Нет, — хотела она сказать. Не представляю. У меня непременно будут дети. Но мне тебя жаль. Кто обидел тебя?
— Моя сестра, — шепчет тень искусанными губами. — Моя сестра, с которой мы родились в один день. Она решила, что мне не место в мире. Растерзала меня и обрекла то, что от меня осталось, на вечное заточение. На вечное заточение среди чудовищ и бед. Ты представляешь, что это — вечное заточение?!
— Нет, — покачала она головой. Рядом со мной мой возлюбленный, и я могу радоваться солнцу, и так будет всегда. Но мне очень, очень тебя жаль. Могу ли я помочь тебе?
— Сможешь, — шепчет тень со впалыми щеками, с язвами на ногах. — О, ты сможешь, Персефона, ибо лишь та, кто уничтожает разрушение и приносит весну может победить ее. Потому что весна всегда приходит с моим именем!
Я не Персефона, — хотела она сказать. Я просто Кора, и я не понимаю, о ком ты говоришь. Я не хочу никого побеждать. Никого не хочу убивать. Кто ты, несчастная?
Но тень отходит, растворяется. Бормочет что-то жалкое, захлебывающееся о том, что лишь отголоски ее пребывают в мире, и все повторяет о заточении среди самых страшных бед и чудовищ, и о каком-то сосуде. И о своей сестре, которая настигла ее обманом и лишила ее всего, потому что знала…
Что знала — этого не слышно, только горькая жалоба о том, что безжалостная сестра родила. Трех девочек. Трех дочерей, которые любят прясть. И о том, что ей всего мало, этой сестре, и она все выбирает себе приемышей-любимчиков, так почему бы и ей самой не выбрать?
И Коре страшно даже сквозь годы: все кажется, что потухшие, отчаянные глаза смотрят сквозь ядовитый дым на нее с последней искрой надежды.
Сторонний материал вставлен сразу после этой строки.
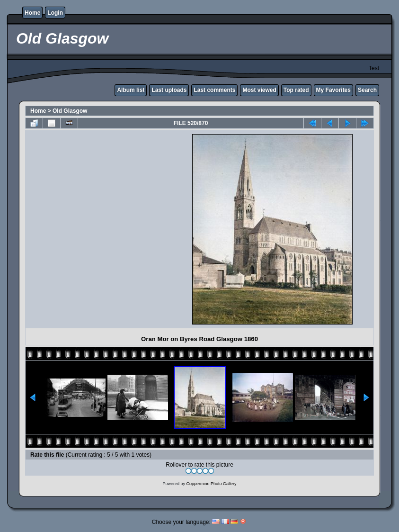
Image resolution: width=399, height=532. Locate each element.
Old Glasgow (70, 111)
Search (367, 90)
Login (55, 13)
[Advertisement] (111, 229)
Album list (131, 90)
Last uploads (169, 90)
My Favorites (333, 90)
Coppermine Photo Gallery (211, 484)
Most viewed (259, 90)
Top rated (296, 90)
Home (32, 13)
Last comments (214, 90)
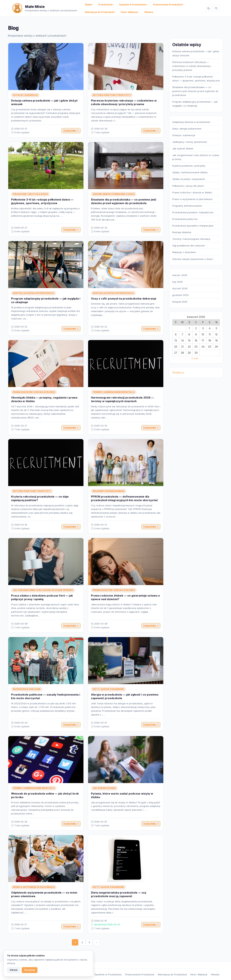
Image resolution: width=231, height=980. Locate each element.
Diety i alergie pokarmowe (108, 689)
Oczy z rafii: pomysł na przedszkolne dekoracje (123, 299)
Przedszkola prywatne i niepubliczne (193, 212)
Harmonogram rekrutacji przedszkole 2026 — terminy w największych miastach (122, 399)
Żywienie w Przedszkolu (133, 5)
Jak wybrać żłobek (104, 788)
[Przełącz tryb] (209, 8)
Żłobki (89, 5)
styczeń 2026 (180, 288)
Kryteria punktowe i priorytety (112, 95)
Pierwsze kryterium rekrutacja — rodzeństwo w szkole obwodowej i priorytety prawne (123, 102)
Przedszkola (106, 5)
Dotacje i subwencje (25, 95)
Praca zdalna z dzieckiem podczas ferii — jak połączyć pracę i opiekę (42, 598)
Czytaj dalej (71, 130)
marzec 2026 (180, 275)
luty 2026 (177, 282)
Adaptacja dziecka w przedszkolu (33, 293)
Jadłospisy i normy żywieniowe (190, 142)
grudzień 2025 (180, 295)
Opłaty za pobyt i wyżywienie (188, 179)
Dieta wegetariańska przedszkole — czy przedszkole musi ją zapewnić (119, 895)
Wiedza (149, 12)
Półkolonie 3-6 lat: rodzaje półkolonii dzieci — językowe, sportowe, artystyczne (42, 202)
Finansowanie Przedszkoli (168, 5)
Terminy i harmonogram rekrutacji (114, 392)
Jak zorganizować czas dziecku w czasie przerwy (43, 590)
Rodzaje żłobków (182, 232)
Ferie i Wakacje (130, 12)
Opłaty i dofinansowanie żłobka (190, 172)
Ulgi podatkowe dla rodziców (188, 245)
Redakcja (178, 372)
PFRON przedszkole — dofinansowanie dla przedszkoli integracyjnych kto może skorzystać (124, 499)
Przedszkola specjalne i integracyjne (193, 226)
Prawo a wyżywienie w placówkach (34, 887)
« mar (195, 358)
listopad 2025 (180, 302)
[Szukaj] (216, 8)
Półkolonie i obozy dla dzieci (30, 194)
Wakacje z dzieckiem (184, 252)
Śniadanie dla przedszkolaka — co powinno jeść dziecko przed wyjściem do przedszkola (123, 202)
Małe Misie (35, 6)
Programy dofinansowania (109, 491)
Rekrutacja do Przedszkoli (100, 12)
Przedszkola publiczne (27, 689)
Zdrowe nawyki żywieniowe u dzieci (114, 194)
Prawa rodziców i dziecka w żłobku (34, 392)
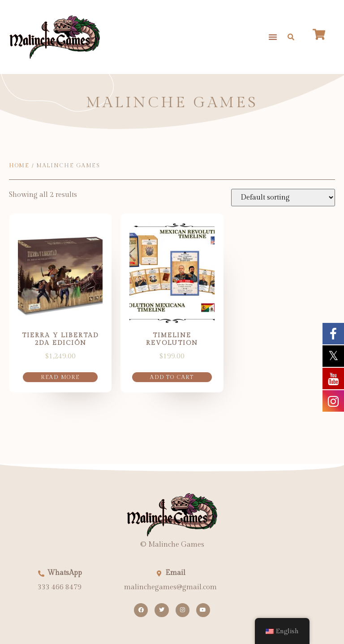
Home (19, 165)
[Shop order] (283, 197)
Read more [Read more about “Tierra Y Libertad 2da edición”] (60, 377)
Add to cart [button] (172, 377)
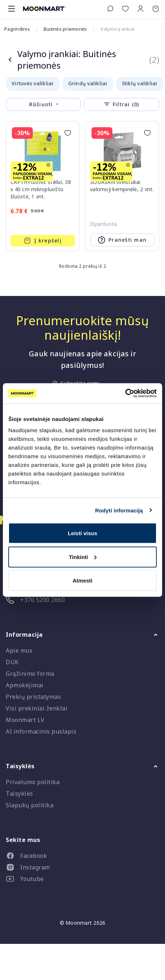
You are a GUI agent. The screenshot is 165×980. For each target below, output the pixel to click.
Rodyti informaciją (119, 510)
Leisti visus (82, 533)
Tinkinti (83, 557)
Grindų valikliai (88, 83)
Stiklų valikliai (140, 83)
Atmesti (82, 581)
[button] (140, 9)
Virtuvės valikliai (33, 83)
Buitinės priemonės (65, 29)
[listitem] (82, 857)
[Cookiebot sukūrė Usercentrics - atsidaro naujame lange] (125, 393)
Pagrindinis (17, 29)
Чёрный пёс ей снился часто. Всегда — одинаковый: огромный, остроухий, с мощной грудью и крепкими лапами. Казалось почему-то — не охотничий, сторожевой. Такие хорошо сидят у порога дома, облаивают ночью воров, нежданных гостей к хозяину на крыльцо не пускают.
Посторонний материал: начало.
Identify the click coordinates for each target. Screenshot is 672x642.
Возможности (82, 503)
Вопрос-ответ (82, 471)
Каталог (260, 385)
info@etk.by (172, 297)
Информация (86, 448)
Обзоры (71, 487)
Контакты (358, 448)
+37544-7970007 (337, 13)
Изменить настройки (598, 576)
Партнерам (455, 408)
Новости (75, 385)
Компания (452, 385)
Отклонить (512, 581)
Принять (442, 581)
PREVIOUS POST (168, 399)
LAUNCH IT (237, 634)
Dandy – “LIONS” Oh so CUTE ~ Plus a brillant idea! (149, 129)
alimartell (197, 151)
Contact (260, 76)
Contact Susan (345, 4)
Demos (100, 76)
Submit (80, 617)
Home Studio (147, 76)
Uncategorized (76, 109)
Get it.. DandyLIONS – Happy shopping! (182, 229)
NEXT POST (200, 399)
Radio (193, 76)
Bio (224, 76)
Только вот ни крыльца, ни порога, ни дома у пса не было. Очень может быть — хозяина не было тоже. Наверное, не было и вообще больше ничего, вот он и заладил являться в снах: исполинской тенью восседал где-то поблизости. Следил огненными точками глаз.
Когда она во снах искала своего мужа — следил. И когда танцевала во сне по зеленым лужайкам — сидел. Смотрел пристально, иногда головой крутил — внюхивался, будто желая уловить знакомый запах. Иногда подходил — и всматривался пристальнее. Щерил предупредительно клыки — не подходи, мол.
Наверное, прежняя Кора испугалась бы ночного спутника. Персефона не боялась. Пса ей, было, пожалуй, жаль — он был какой-то бесприютный, заброшенный. Может, выбросили, забыли, вот — сидит, дичает. Наверное, выть хочется, только вот не воется — где подземному чудищу луну отыскать, чтобы обвыть как следует?
— Ты тоже ищешь, — как-то сказала ему Персефона во сне. Пёс поднял голову с лап, недовольно рыкнул. Нестрашно. — Я понимаю. Я тоже потеряла. Своего царя. Полюбила его и пошла за ним, а потом сразу же его потеряла. Найти вот не могу. Наверное, мне не хватает чутья.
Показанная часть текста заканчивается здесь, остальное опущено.